Se quejaba como un bebé, con un gemido de dolor.
Nada le dolía, o todo. No sabía decirme qué. Le pregunté si estaba angustiado y contestó que si. Le pregunté por qué y me contó una pelea con un amigo del jardín, el reto de su maestro, otro amigo que se descompuso en la pileta y algo de una bufanda y un arquero.
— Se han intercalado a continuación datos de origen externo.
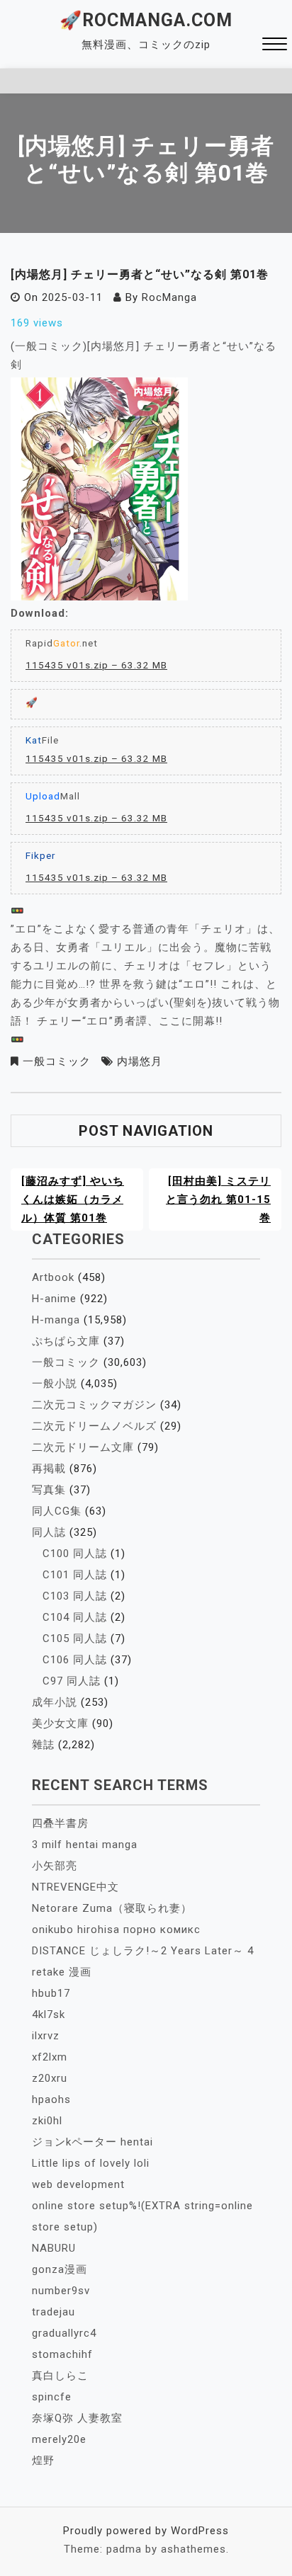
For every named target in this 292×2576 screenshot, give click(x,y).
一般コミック (57, 1061)
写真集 (49, 1489)
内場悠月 (139, 1061)
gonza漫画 (59, 2269)
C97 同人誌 (72, 1681)
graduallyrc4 (64, 2333)
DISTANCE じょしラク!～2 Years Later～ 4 (143, 1950)
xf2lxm (49, 2057)
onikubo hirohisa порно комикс (116, 1929)
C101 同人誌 (75, 1574)
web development (78, 2184)
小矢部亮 (54, 1865)
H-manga (56, 1319)
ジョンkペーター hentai (92, 2142)
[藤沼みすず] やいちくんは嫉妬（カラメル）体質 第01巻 (72, 1199)
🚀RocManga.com (146, 20)
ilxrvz (46, 2035)
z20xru (49, 2078)
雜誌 (43, 1744)
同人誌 (49, 1532)
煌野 (43, 2460)
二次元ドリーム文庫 (83, 1447)
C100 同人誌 (75, 1553)
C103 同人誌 (75, 1596)
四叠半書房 (60, 1823)
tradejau (53, 2312)
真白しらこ (60, 2375)
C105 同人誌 (75, 1638)
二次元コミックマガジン (94, 1404)
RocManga (169, 297)
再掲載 (49, 1468)
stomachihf (62, 2354)
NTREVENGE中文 (75, 1887)
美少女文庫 (60, 1723)
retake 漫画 (61, 1972)
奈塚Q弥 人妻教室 (77, 2418)
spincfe (52, 2396)
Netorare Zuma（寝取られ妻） (112, 1908)
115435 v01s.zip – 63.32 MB (96, 665)
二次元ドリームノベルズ (94, 1426)
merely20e (59, 2439)
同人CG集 (57, 1511)
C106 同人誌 (75, 1659)
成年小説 (54, 1702)
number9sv (61, 2290)
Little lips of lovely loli (91, 2163)
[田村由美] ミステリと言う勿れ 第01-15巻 (218, 1199)
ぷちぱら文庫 (66, 1341)
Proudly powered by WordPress (146, 2530)
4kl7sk (48, 2014)
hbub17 (51, 1993)
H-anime (54, 1298)
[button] (274, 45)
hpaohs (51, 2099)
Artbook (53, 1277)
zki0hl (47, 2120)
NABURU (54, 2248)
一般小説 (54, 1383)
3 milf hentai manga (84, 1844)
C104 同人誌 (75, 1617)
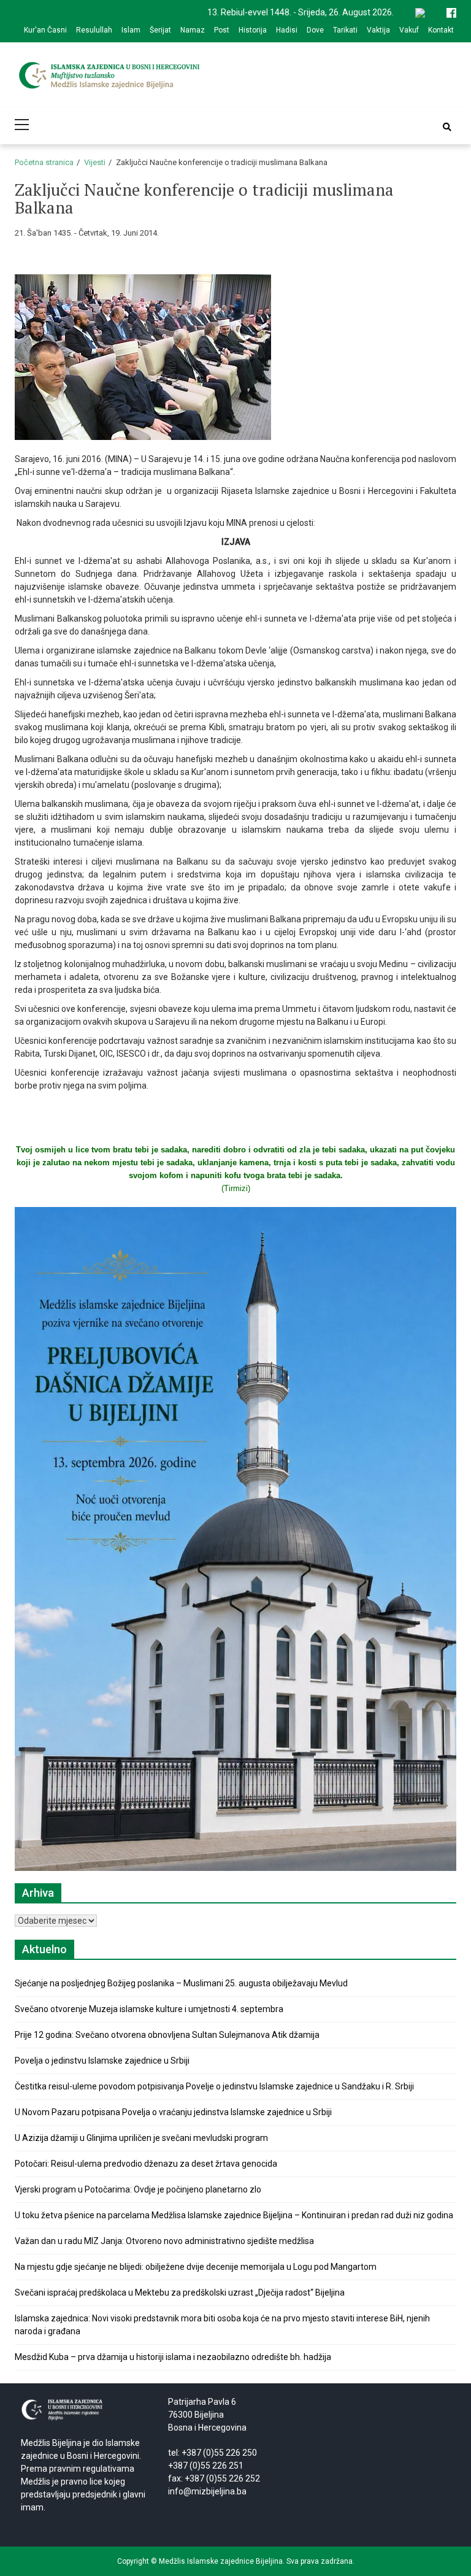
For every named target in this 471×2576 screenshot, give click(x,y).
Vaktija (378, 30)
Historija (253, 30)
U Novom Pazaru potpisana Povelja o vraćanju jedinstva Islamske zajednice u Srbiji (173, 2112)
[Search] (447, 127)
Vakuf (409, 30)
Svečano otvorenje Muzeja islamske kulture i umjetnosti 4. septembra (149, 2009)
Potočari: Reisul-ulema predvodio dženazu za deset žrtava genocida (146, 2164)
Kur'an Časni (45, 30)
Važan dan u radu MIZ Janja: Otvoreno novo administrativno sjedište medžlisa (164, 2241)
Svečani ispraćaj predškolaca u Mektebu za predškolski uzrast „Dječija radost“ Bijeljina (180, 2292)
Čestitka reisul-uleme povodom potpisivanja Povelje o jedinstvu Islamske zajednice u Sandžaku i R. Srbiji (214, 2086)
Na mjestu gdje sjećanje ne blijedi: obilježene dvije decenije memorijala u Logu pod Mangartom (196, 2267)
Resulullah (94, 30)
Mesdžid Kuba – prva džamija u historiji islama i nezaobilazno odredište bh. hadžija (173, 2357)
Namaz (192, 30)
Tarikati (345, 30)
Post (221, 30)
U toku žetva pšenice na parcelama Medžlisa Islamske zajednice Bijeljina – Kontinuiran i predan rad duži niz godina (234, 2215)
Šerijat (160, 30)
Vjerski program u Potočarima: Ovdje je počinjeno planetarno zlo (138, 2189)
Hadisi (286, 30)
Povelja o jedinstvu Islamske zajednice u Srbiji (102, 2060)
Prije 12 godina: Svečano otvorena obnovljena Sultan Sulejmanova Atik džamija (167, 2035)
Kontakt (441, 30)
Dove (315, 30)
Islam (130, 30)
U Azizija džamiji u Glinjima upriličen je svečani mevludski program (141, 2138)
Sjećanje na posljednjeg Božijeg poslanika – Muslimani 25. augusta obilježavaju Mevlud (181, 1983)
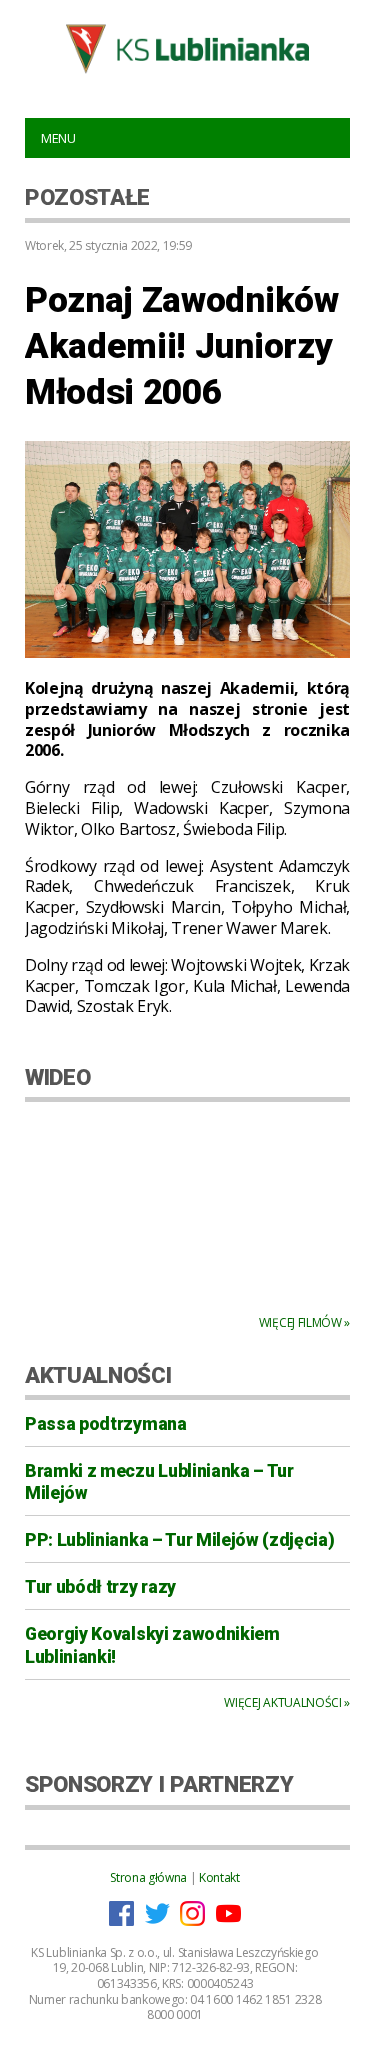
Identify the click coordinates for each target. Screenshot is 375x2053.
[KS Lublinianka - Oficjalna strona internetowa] (187, 49)
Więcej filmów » (304, 1322)
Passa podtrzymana (106, 1424)
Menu (58, 138)
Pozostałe (87, 197)
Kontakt (219, 1877)
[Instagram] (192, 1921)
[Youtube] (228, 1921)
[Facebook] (121, 1921)
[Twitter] (157, 1921)
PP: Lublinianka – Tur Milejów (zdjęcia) (180, 1540)
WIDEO (57, 1077)
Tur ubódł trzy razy (100, 1587)
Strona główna (148, 1877)
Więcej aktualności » (287, 1702)
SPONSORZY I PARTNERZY (159, 1784)
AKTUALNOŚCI (98, 1375)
Nada era demasiado para tanta angustia.
Le toqué ahí, en el huequito de los sentimientos, donde se unen las costillas y le pregunté si era ahí dónde dolía, y el llanto salió profundo, sincero y desgarrador.
La angustia lo acompañó toda la noche y yo dormí con los dos.
Durante todo el sábado las sonrisas fueron contadas y no hubo tema del que no habláramos tratando de descubrir el origen y con eso la cura.
No hubo caso.

Entonces me acordé de un día, un cumpleaños creo que de mi hermana, en el que yo estaba en la cama con fiebre, con una de "mis fiebres", llorando por no poder sentirme mejor, y se acercó mi papá con lágrimas en los ojos y ese nudo en la garganta que le impide hablar con claridad y me dijo "Daría un brazo o una pierna para que te sientas bien".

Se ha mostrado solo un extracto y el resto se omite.